Two years ago, over dinner with a couple of this town’s star journalists, a friend asked me, ”Who is the one Lebanese politician you would miss when gone?” I didn’t skip a beat: “Nassib Lahoud.”
My friend’s devastating comeback was equally swift. “But poor Nassib is already dead.”
That has always been the tragedy of Lebanon. Decency here is a certain kind of death. And much of what made Nassib Lahoud so magnificent in life and yet so unpromising in politics was his decency. Remarkably, it was only one of his many handicaps as a politician. His incorruptibility, his non-sectarianism, his visceral distaste for violence, his peculiar deference to principle made him universally admired but rendered him fundamentally peripheral when it came to the hard politics of this hard place.
I often yearned for Nassib to be more passionate, feistier, wilier, louder. But I was wrong.

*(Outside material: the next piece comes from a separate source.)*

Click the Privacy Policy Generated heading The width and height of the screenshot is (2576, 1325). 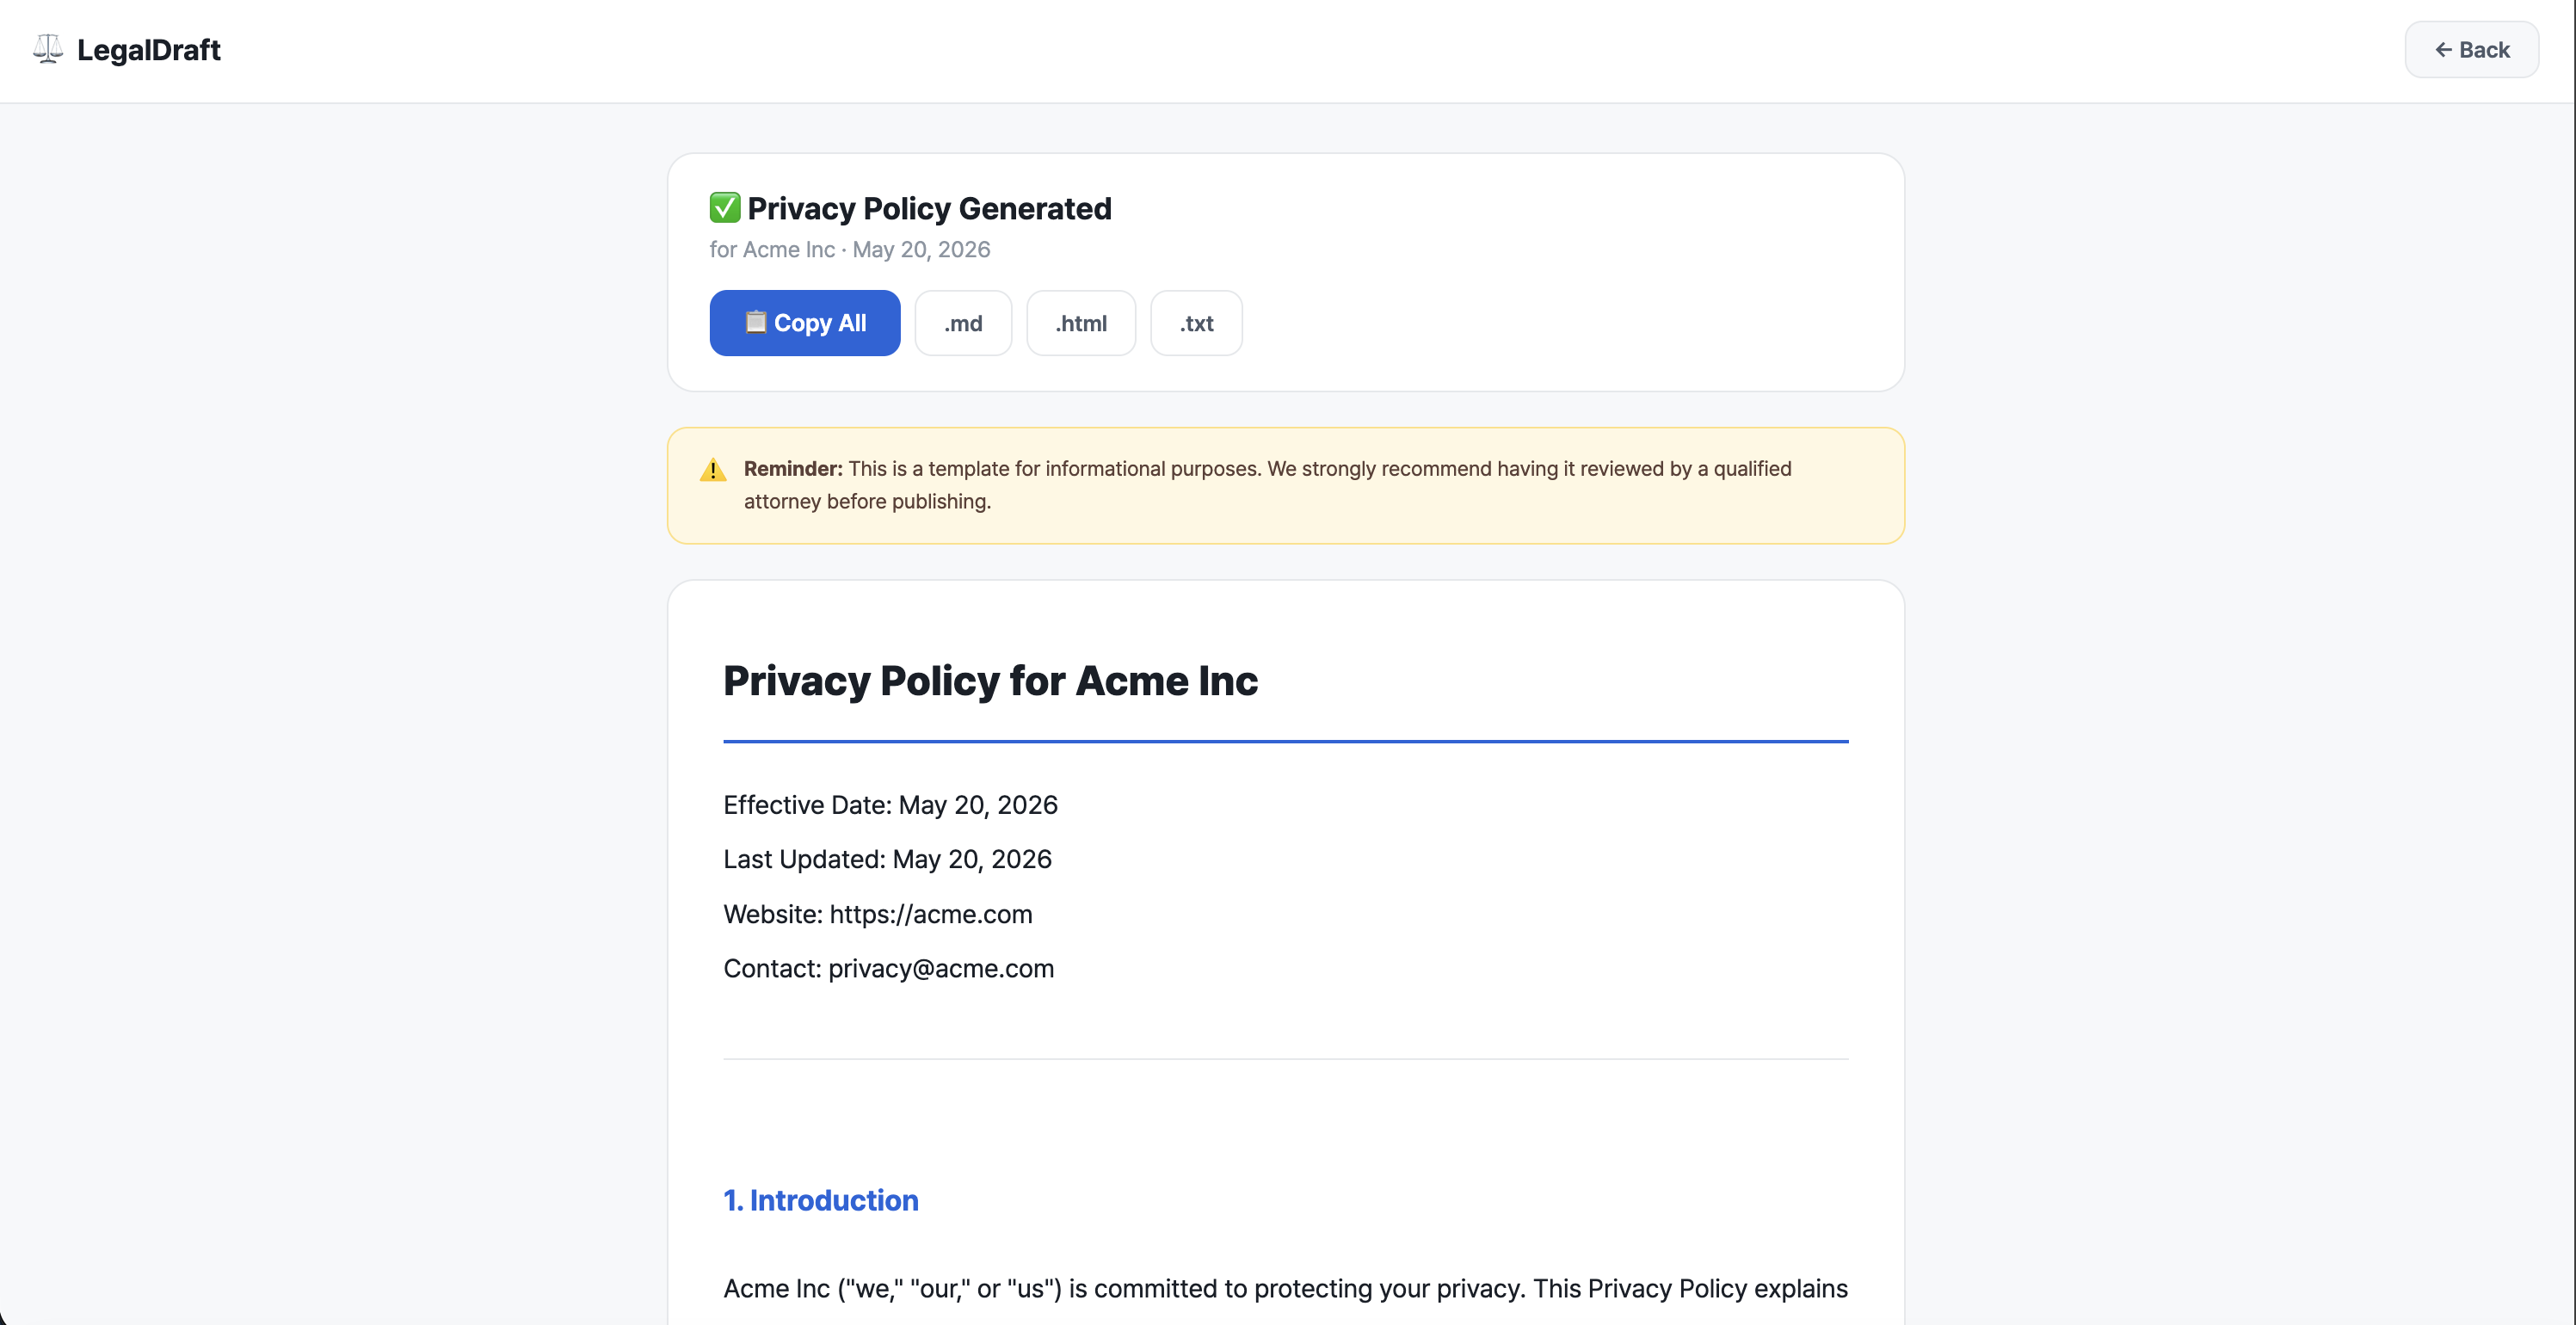coord(929,208)
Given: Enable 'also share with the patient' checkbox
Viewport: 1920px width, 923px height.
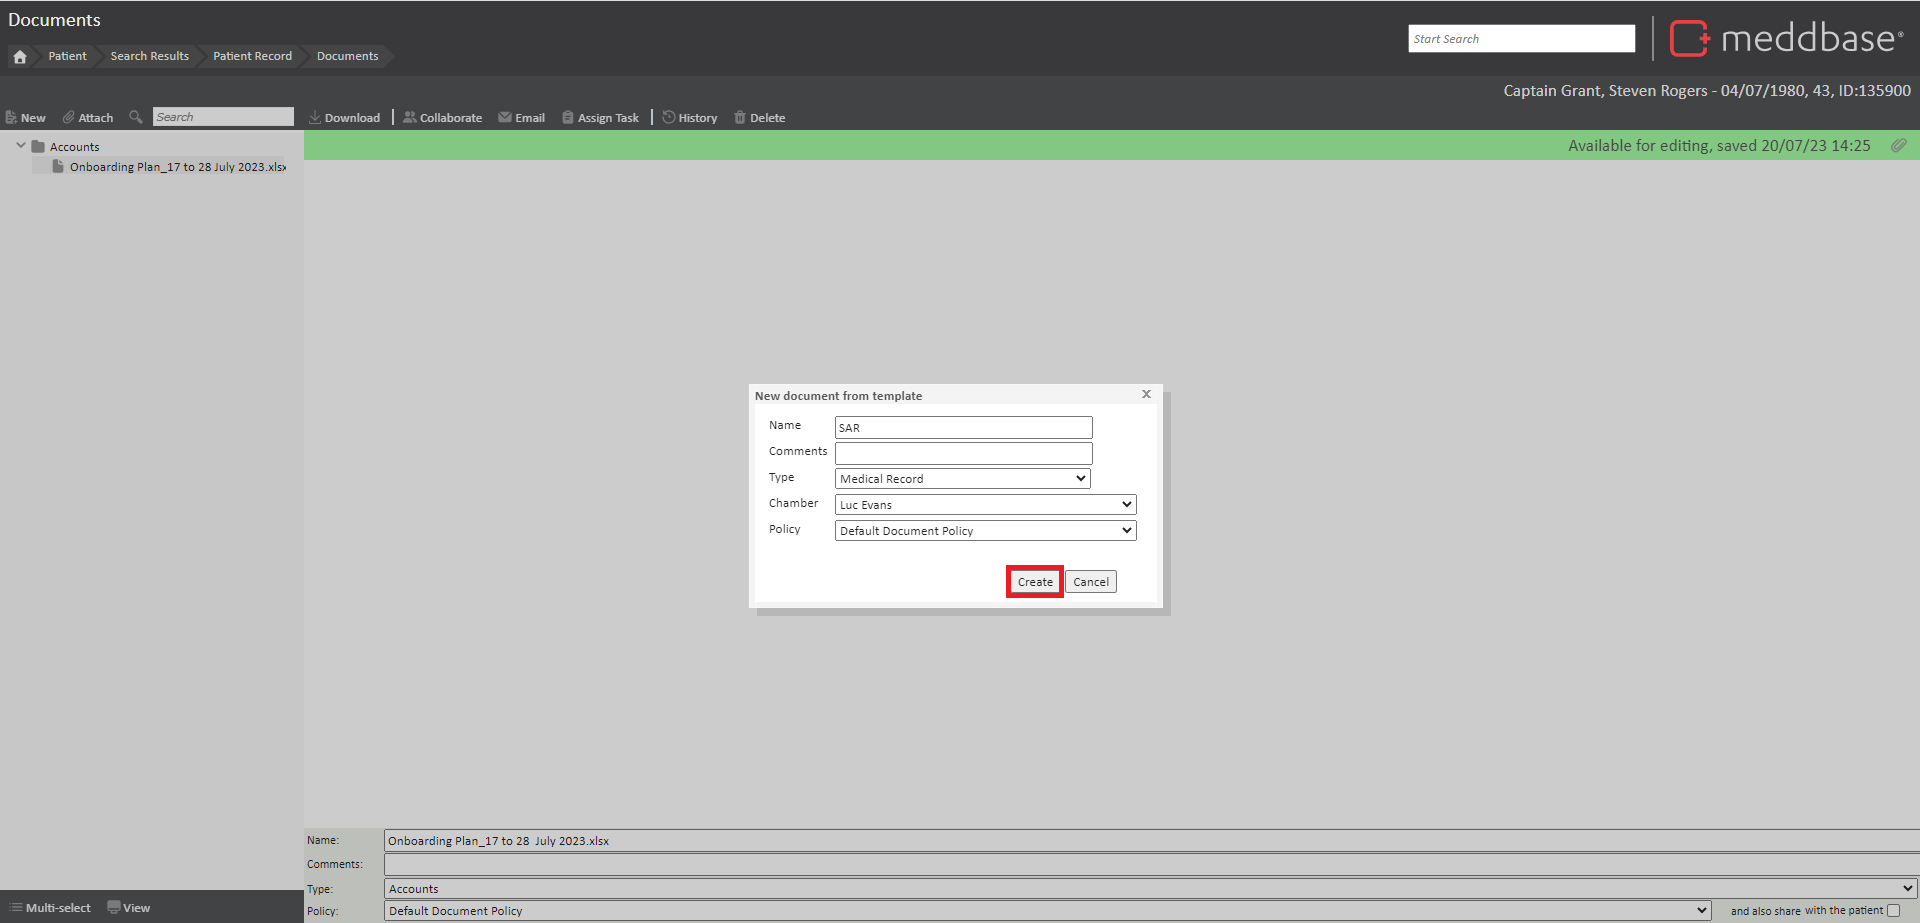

His was the quiet method, and he loved Lebanon enough not to succumb to her ugly ways.
Of this country’s countless failings, perhaps the most ruinous is her cruel indifference towards her children. And how cruel she has always been to the likes of Nassib, and how kind and generous he was in return.
I knew Nassib and loved him. I know Lebanon, and I am so desperate to love her.
I mourn him today. But I mourn Lebanon even more for her loss.